• [WHAT THE TASK REQUIRES]:
Transcribe the full listing word for word, leaving nothing out.

·····

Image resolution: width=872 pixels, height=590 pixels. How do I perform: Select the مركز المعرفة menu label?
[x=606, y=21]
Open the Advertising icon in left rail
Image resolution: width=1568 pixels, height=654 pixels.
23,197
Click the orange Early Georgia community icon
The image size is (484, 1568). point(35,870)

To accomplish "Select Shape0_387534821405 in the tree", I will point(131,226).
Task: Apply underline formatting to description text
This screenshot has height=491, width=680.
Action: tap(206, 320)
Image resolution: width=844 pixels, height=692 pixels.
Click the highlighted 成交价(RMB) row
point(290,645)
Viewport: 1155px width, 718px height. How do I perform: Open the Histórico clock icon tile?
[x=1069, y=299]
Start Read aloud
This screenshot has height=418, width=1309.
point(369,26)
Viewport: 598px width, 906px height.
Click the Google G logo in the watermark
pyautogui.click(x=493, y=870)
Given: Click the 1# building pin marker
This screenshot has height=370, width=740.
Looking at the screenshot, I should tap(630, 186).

·····

• [SOLUTION]:
Image resolution: width=872 pixels, height=590 pixels. How do I perform: Select the مركز المعرفة menu label?
[x=606, y=21]
Open the Advertising icon in left rail
Image resolution: width=1568 pixels, height=654 pixels.
23,197
Click the orange Early Georgia community icon
The image size is (484, 1568). point(35,870)

To accomplish "Select Shape0_387534821405 in the tree", I will point(131,226).
Task: Apply underline formatting to description text
This screenshot has height=491, width=680.
Action: tap(206, 320)
Image resolution: width=844 pixels, height=692 pixels.
Click the highlighted 成交价(RMB) row
point(290,645)
Viewport: 1155px width, 718px height. How do I perform: Open the Histórico clock icon tile?
[x=1069, y=299]
Start Read aloud
This screenshot has height=418, width=1309.
point(369,26)
Viewport: 598px width, 906px height.
Click the Google G logo in the watermark
pyautogui.click(x=493, y=870)
Given: Click the 1# building pin marker
This screenshot has height=370, width=740.
Looking at the screenshot, I should tap(630, 186).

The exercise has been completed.